Write out the data word for word and omit every picture.

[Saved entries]
↓↓↓

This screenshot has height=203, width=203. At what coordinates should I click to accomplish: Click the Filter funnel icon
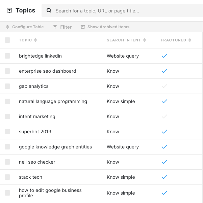click(x=55, y=27)
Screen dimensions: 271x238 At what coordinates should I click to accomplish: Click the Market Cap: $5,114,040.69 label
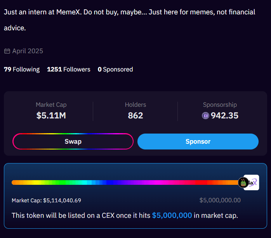click(x=46, y=200)
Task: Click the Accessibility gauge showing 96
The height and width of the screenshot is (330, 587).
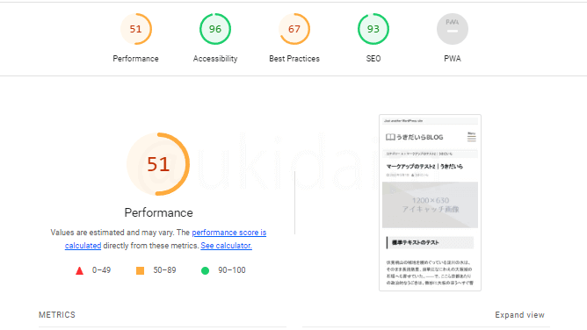Action: 215,29
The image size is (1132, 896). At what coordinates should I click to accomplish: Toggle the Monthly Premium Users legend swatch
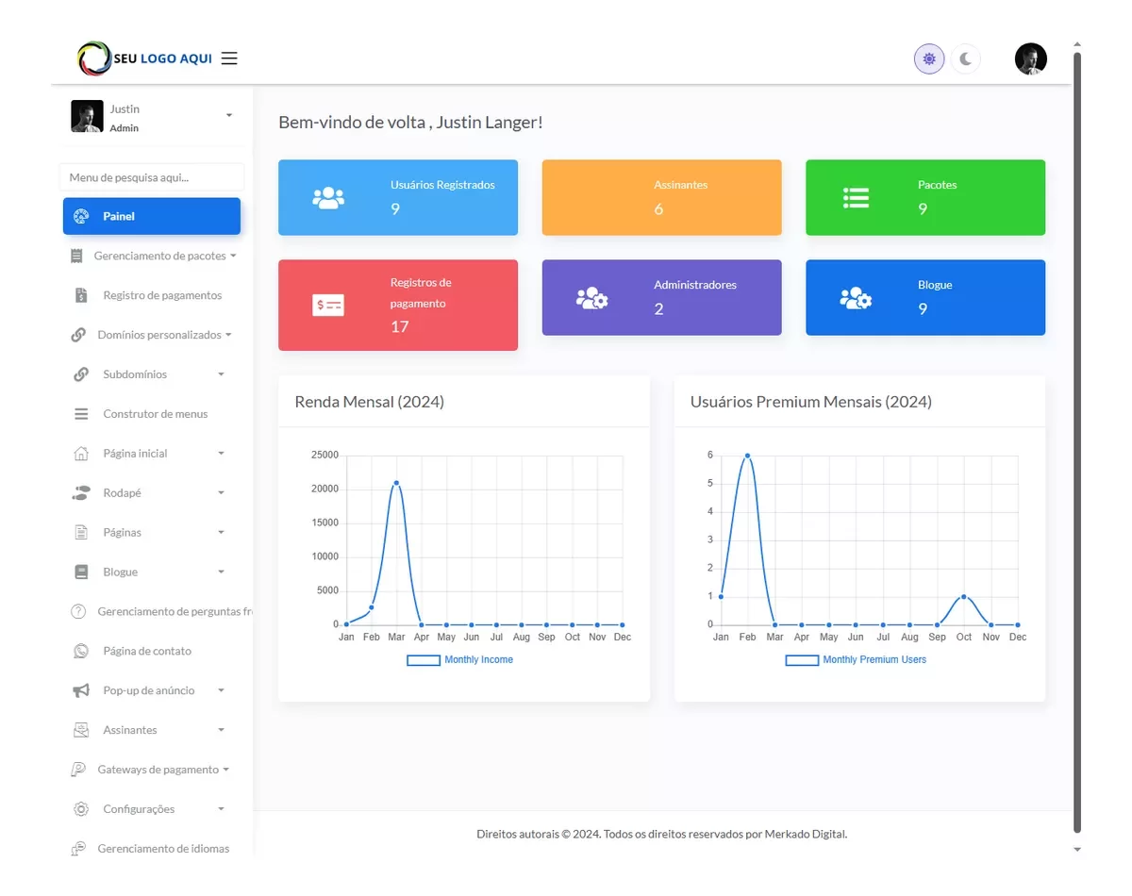(802, 660)
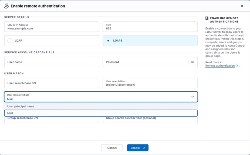This screenshot has height=155, width=250.
Task: Click the Cancel button
Action: (112, 148)
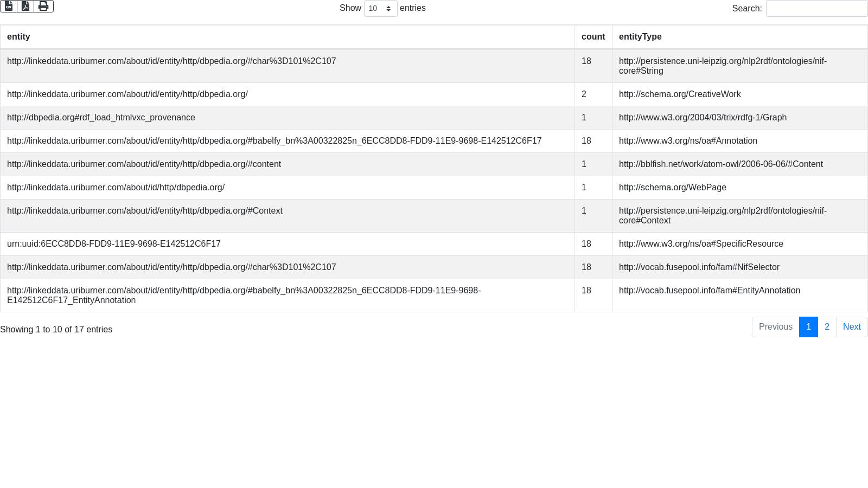Click the fam#EntityAnnotation type cell
Screen dimensions: 868x488
709,291
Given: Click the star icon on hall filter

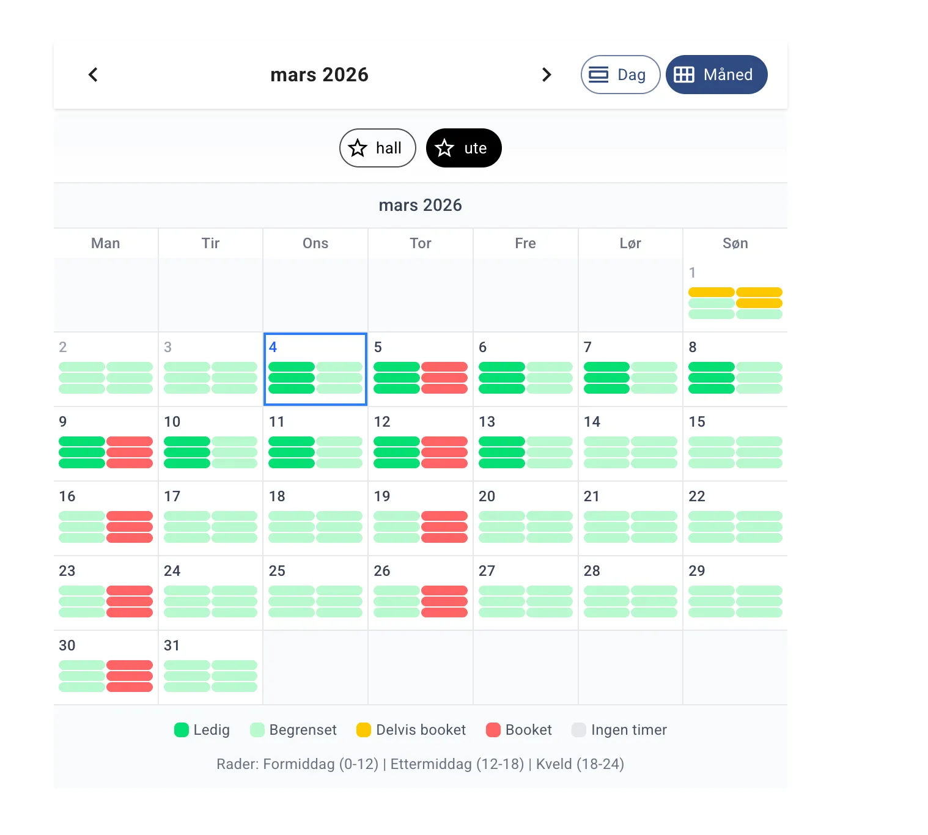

↑↑↑

TASK RESPONSE:
This screenshot has height=203, width=203. At what coordinates should I click to accomplish: Click the Filter funnel icon
click(x=55, y=27)
Screen dimensions: 271x238 At what coordinates should I click to accomplish: Click the Market Cap: $5,114,040.69 label
click(x=46, y=200)
Task: Click the Accessibility gauge showing 96
The height and width of the screenshot is (330, 587).
Action: 215,29
The image size is (1132, 896). At what coordinates should I click to accomplish: Toggle the Monthly Premium Users legend swatch
(802, 660)
This screenshot has height=155, width=250.
Task: Click the Cancel button
Action: (112, 148)
Click the fam#EntityAnnotation type cell
Screen dimensions: 868x488
709,291
Given: Click the star icon on hall filter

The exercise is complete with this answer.